## What the exercise asks
In the items below, locate every line that contains the word "particular" and copy each of those lines. Case matters.

(Records from a data source)
┌──

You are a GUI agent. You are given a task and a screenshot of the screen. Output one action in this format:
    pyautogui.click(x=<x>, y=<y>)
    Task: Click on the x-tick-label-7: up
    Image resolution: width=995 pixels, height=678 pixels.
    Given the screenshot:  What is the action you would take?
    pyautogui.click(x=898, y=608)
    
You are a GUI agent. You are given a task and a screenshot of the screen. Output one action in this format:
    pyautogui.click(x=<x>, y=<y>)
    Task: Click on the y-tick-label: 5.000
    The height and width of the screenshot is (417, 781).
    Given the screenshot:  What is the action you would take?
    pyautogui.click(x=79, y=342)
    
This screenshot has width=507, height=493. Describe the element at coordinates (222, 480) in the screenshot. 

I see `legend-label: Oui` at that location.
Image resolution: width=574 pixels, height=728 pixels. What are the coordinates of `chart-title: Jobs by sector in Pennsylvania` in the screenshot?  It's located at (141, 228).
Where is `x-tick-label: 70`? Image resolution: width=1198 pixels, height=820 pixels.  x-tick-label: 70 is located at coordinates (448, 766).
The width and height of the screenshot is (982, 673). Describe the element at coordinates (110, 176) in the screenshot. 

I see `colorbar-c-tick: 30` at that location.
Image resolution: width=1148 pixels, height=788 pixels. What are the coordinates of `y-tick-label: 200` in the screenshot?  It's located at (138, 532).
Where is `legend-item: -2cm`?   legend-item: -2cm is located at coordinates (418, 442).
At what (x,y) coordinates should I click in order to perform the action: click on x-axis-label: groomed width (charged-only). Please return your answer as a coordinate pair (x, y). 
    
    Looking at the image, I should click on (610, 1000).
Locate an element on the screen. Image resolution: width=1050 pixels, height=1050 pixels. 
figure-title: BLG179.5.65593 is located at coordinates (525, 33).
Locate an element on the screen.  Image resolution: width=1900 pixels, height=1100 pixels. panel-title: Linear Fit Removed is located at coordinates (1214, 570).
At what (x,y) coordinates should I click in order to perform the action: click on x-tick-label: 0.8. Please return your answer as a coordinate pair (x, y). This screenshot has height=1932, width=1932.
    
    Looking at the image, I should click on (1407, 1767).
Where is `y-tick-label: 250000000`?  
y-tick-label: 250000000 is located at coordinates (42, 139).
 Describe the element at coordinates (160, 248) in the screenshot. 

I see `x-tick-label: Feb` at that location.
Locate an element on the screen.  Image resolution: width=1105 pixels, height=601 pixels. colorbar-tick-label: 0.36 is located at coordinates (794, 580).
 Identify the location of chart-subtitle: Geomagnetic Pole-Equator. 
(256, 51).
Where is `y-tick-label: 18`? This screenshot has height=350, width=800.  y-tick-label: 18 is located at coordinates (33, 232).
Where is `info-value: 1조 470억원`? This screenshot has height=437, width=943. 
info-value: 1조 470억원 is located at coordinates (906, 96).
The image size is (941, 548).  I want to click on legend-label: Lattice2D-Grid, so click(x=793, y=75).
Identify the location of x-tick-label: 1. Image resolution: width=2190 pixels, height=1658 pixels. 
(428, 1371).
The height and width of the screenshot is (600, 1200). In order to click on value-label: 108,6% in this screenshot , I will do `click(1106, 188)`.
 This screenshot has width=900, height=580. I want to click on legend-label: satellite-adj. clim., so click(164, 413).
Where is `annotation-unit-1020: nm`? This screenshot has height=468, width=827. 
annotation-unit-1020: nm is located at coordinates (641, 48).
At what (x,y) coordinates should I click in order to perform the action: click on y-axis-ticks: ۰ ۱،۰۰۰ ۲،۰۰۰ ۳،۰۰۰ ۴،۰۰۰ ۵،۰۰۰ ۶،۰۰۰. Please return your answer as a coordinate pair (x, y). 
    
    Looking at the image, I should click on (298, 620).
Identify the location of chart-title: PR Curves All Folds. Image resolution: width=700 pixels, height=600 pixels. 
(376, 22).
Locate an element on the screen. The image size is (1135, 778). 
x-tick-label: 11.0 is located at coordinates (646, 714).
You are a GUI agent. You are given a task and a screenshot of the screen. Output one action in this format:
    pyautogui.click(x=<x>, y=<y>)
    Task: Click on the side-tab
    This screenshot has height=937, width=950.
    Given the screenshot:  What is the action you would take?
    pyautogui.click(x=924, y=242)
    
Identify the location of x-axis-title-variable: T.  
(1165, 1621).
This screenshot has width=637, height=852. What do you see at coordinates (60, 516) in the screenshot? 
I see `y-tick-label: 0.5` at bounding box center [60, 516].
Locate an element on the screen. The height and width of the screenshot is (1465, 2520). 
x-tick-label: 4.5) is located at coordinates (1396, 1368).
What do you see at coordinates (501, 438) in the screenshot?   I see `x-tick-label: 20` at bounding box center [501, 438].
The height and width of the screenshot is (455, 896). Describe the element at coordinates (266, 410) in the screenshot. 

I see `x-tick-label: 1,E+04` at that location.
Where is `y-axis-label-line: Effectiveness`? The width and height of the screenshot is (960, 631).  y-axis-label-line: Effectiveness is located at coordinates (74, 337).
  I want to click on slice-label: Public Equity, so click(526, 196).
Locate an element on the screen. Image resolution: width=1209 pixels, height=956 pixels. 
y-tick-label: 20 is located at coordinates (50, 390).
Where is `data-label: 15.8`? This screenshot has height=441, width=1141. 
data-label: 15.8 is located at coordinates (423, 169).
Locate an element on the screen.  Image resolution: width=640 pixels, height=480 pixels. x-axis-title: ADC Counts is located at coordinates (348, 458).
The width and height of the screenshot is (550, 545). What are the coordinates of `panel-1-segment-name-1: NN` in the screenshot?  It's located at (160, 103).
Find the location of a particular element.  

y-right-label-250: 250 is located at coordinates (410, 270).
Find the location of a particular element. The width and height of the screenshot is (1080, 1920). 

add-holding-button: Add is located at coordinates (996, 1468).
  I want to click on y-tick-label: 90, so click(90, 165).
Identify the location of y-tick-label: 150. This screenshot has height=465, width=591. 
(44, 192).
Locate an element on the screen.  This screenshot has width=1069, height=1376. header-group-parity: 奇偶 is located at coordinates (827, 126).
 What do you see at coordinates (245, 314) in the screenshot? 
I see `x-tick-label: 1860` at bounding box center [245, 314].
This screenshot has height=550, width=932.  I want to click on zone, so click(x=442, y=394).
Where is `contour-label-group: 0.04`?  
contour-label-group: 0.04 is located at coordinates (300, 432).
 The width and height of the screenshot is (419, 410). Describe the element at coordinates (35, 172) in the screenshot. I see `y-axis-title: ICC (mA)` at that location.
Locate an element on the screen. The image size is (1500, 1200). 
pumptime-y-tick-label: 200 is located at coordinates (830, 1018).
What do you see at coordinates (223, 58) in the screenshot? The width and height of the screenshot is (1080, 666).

└──

## Task result
Find the location of a particular element.  
Find the location of a particular element. The width and height of the screenshot is (1080, 1920). 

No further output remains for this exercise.